Data is the new oil, and only safe handling of the data can ensure zero risks and avoid the digital equivalent of a toxic spill.
Companies are moving towards the deleting of the personal information of clients that they have been storing to reduce risk. Experts have started referring to data as uranium rather than oil. Data can become a toxic asset that is difficult to get rid of, and if enterprises dispose of data negligently, they can even be sued.
Many enterprises save large quantities of unstructured manual data that might add up the risks. According to statistics, about one-third of the data stored in the datacentres is likely redundant, trivial, or obsolete. There is also a lot of data companies’ store, which is not useful but might come under GDPR. Though the costs of data storage are falling, it still is a cost, especially if it is redundant data.
Experts warn companies that storing data ‘might’ be useful and contribute to the analysis, but there is a high chance that it will be harmful, especially if it succumbs to a breach or a hack. Companies are advised to keep the data only for which they have a reason and analytics to be done.
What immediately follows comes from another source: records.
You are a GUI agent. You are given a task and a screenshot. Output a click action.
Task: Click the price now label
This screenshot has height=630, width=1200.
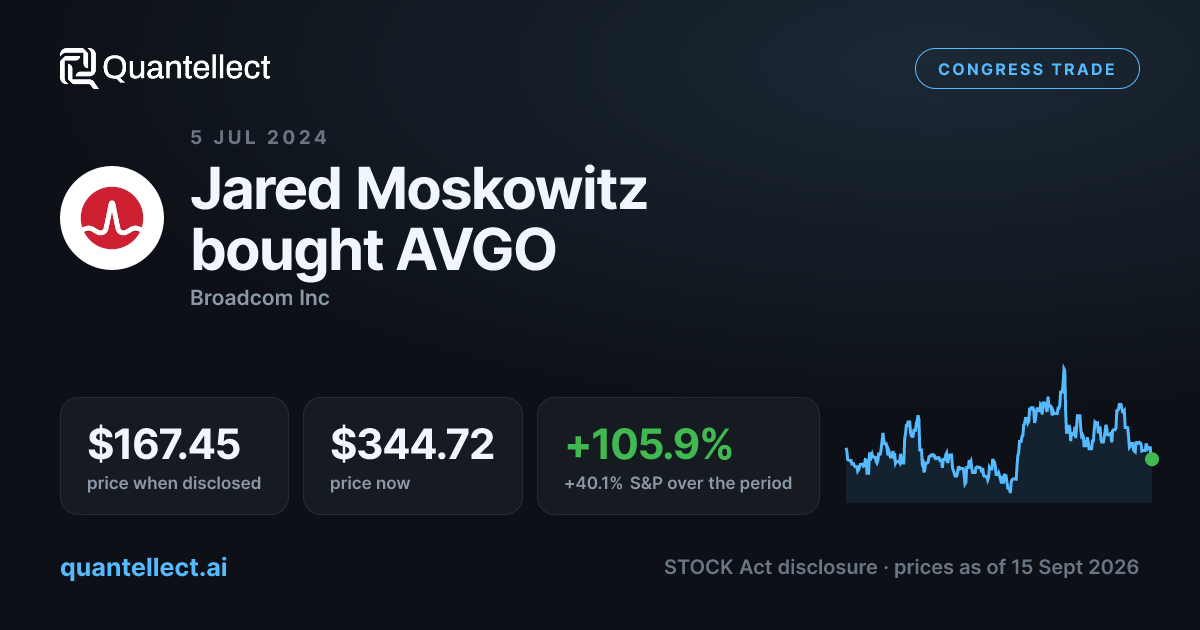pyautogui.click(x=370, y=483)
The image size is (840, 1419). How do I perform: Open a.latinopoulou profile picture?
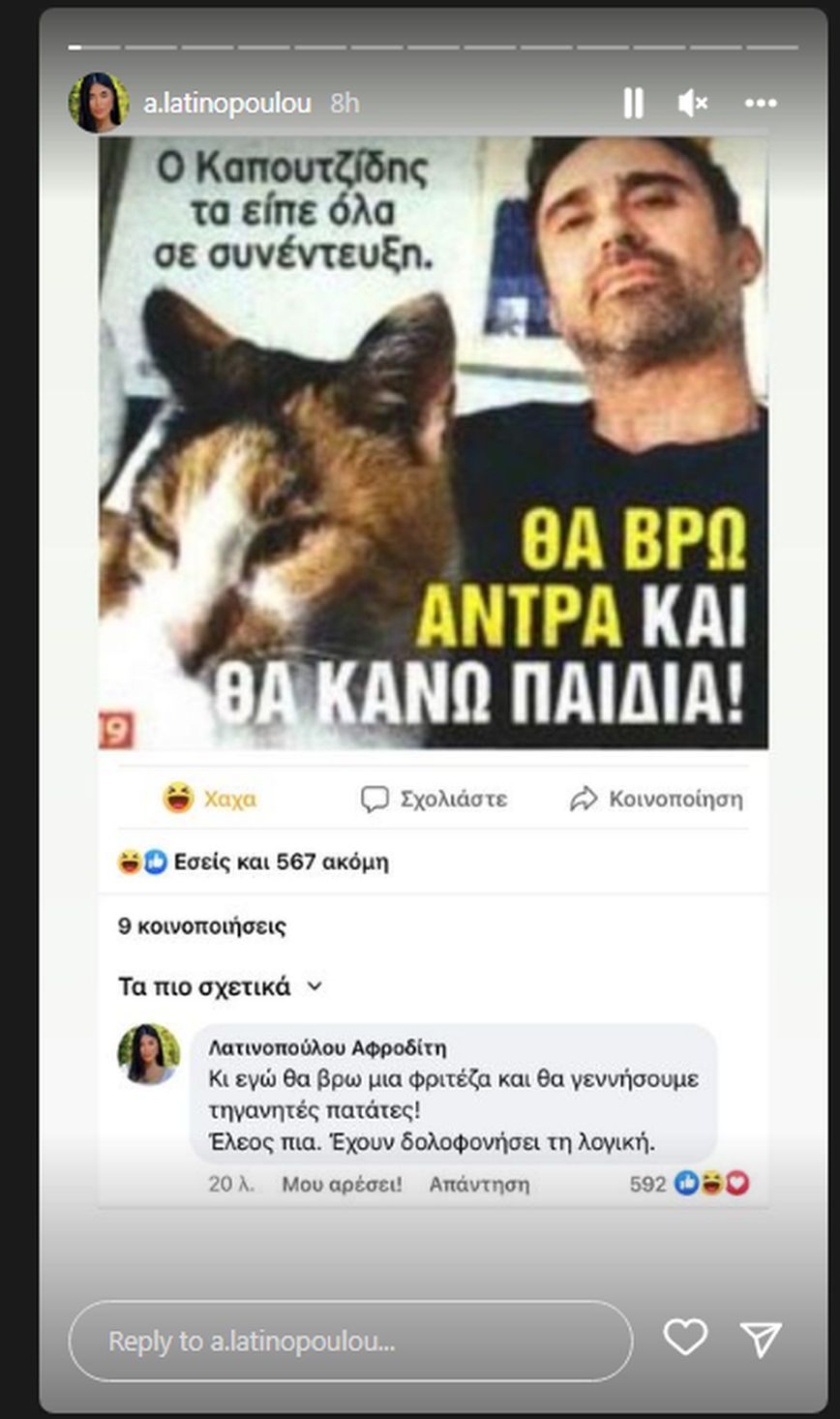(99, 103)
It’s important to understand from what is stored to who is accessing it, and how often. This is the only way to understand the existing data before classifying it based on a bespoke data retention policy. Experts suggest the deletion of unused files quarterly.
The data associated especially with production systems that are no longer in use must be prioritized for deletion. This week Wetherspoon announced deleted data of over 65 thousand customers. The data breach that happened in 2015 with them was from an old website, so it shouldn’t have still been there. Adobe’s password data breach was also from an older, nonproduction system. Experts remind enterprises that they can’t ignore systems that are out-of-date just because they’re a part of the legacy IT infrastructure. Data like that of ex-employee or even ex-customer is at a very high risk since it can contain PII.
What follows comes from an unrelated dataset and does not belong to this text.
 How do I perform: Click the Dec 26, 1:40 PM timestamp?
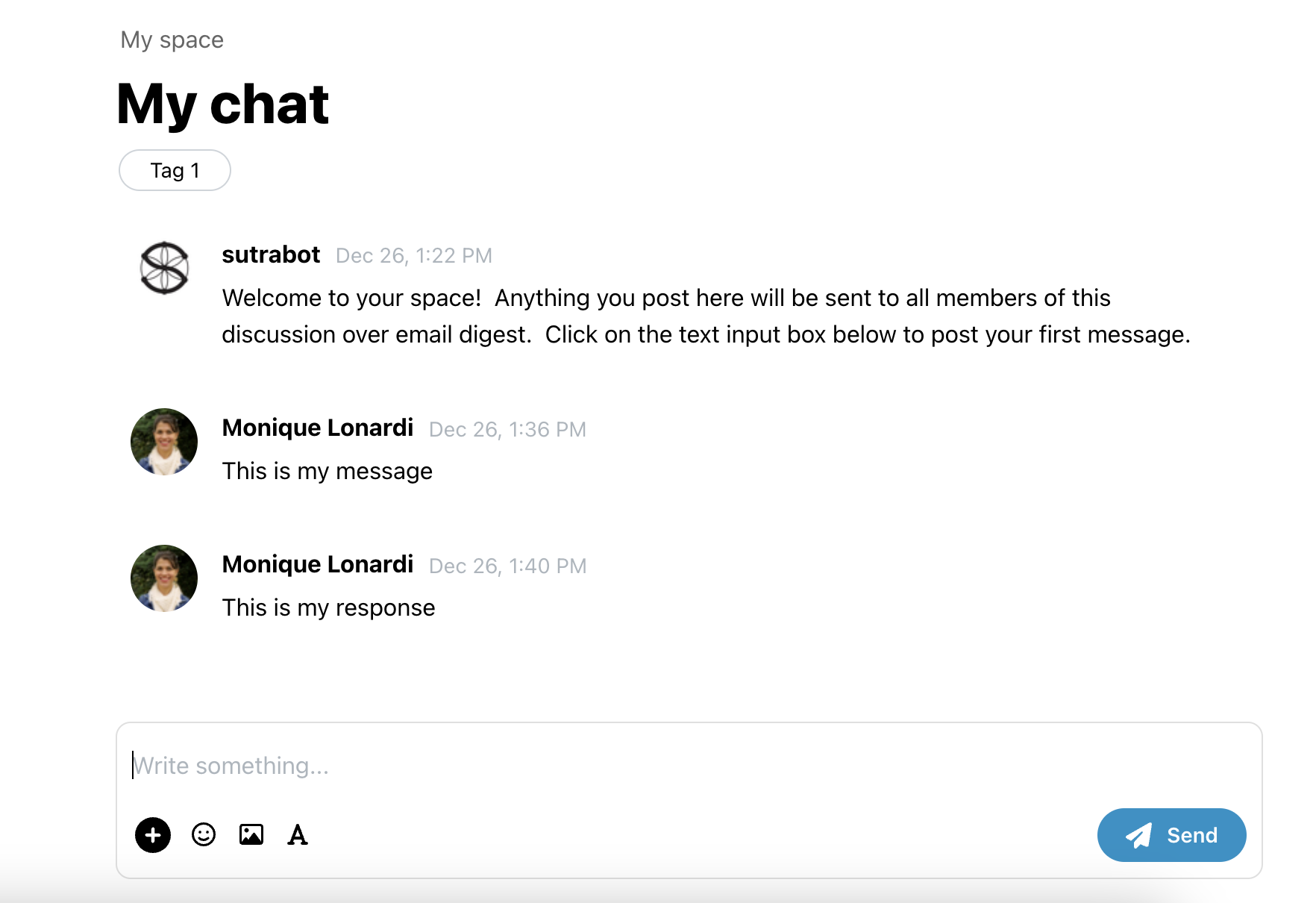pos(508,566)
Massive mountains of data are neither safe nor useful to get insights or to train AI. Enterprises have to start considering data as a flowing resource, and that should be kept only for current business reasons. Experts have observed that companies are maintaining data in a vague hope that an ML system would discover something useful in it. This particularly applies to PII in data sets that are being considered using to train machine learning models.
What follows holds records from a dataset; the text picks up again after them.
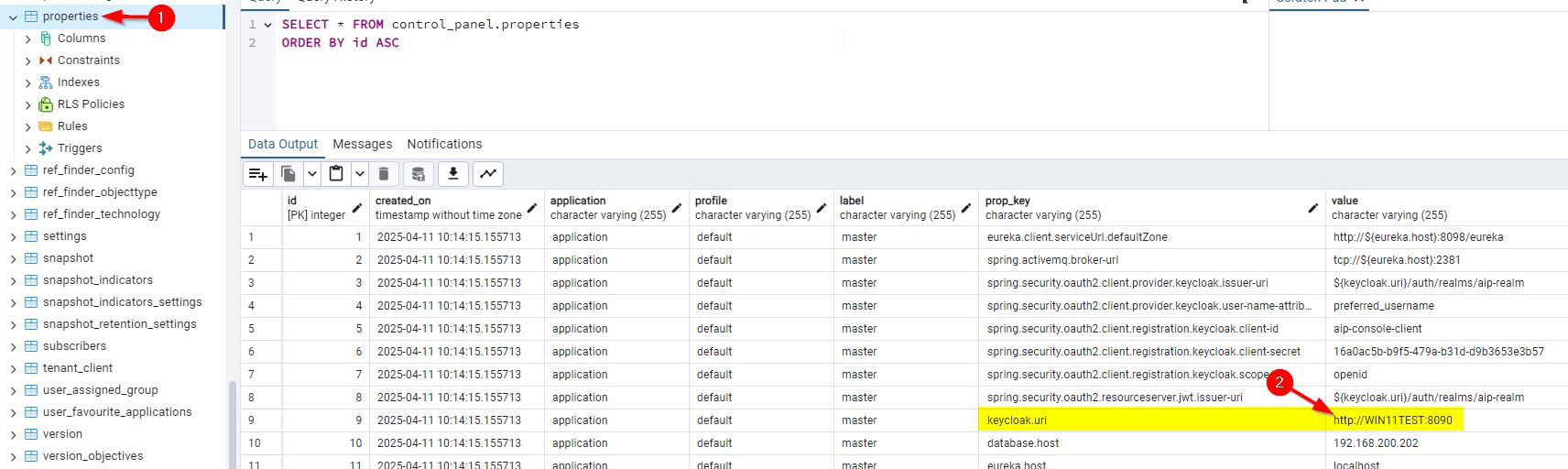Click the keycloak.uri value cell

(1392, 420)
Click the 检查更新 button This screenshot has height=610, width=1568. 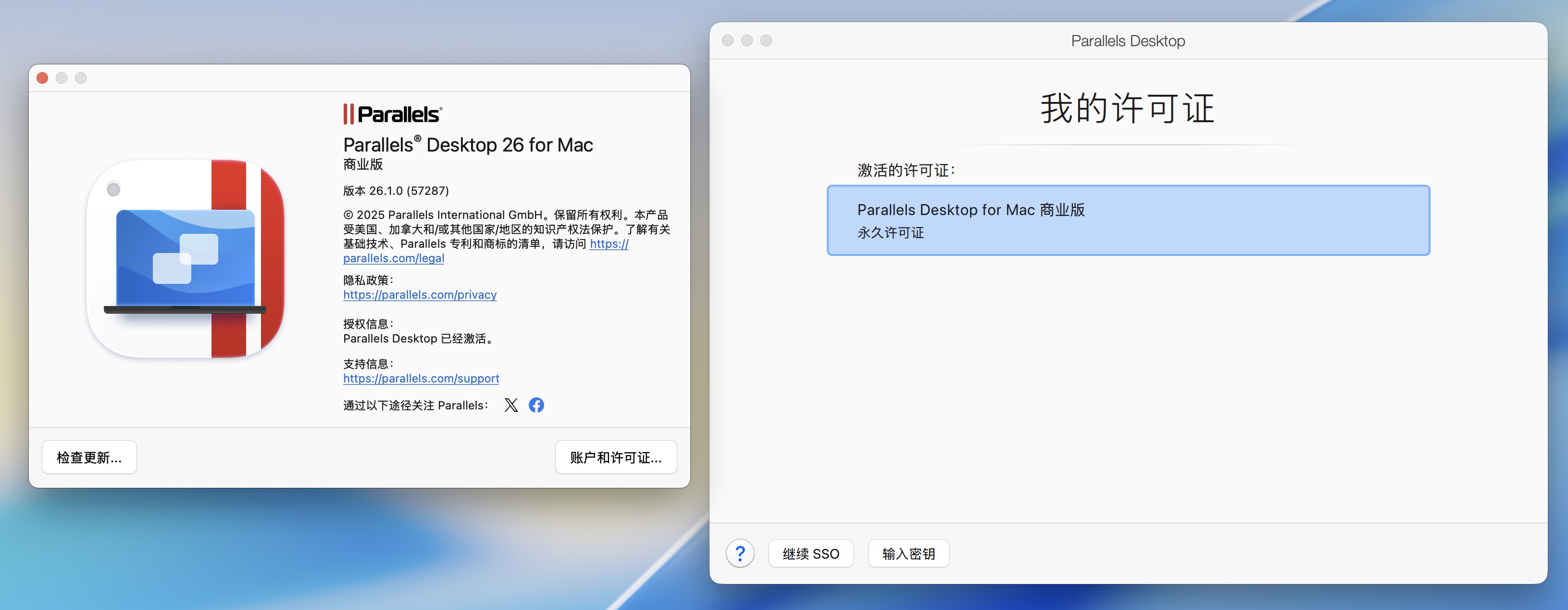click(89, 457)
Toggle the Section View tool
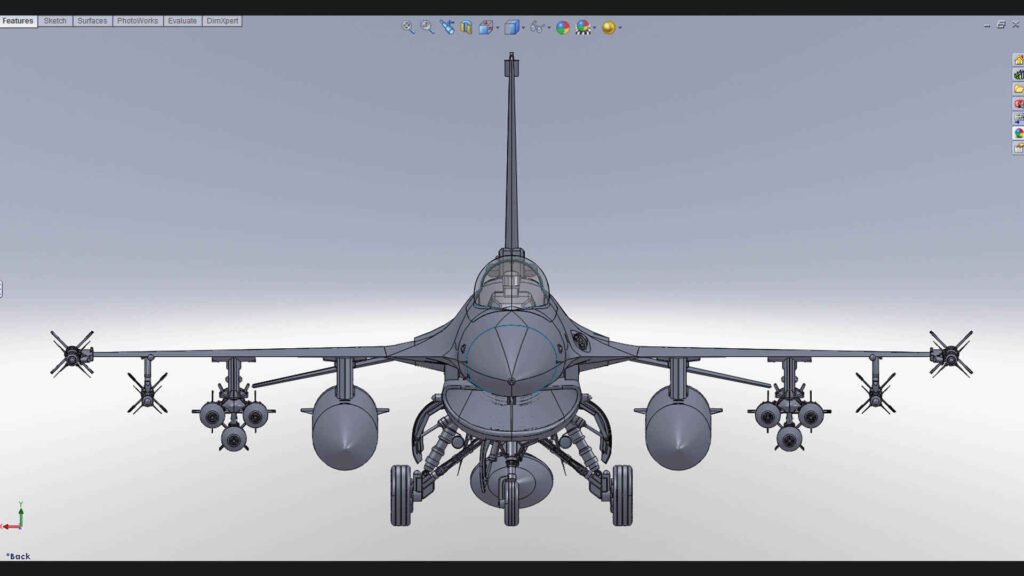The height and width of the screenshot is (576, 1024). [466, 27]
Some companies have also moved to ‘de-identifying’ data as there is an assumption, that it keeps it safe. But, it can still ‘identify individuals,’ even if the company didn’t want to.
While data deletion is being looked on as a solution, there is a flaw in the data-centric tech industry that has not figured out how to dispose off of data. The industry has agreed to hash PII, which is considered the equivalent of running a black marker across. However, experts warn that companies should still not collect everything else since a whole bunch of essentially useless information makes it only harder to analyze the useful data, increases the time spent of people that build and test models. It has become a necessity for enterprises to accurately judge the utility and value that information brings as well as tests that data for any predictive value.
The solution that experts provide for data is to have a clear policy for how long will the data be stored. There is a need for establishing ‘forcing functions’ to make the decisions.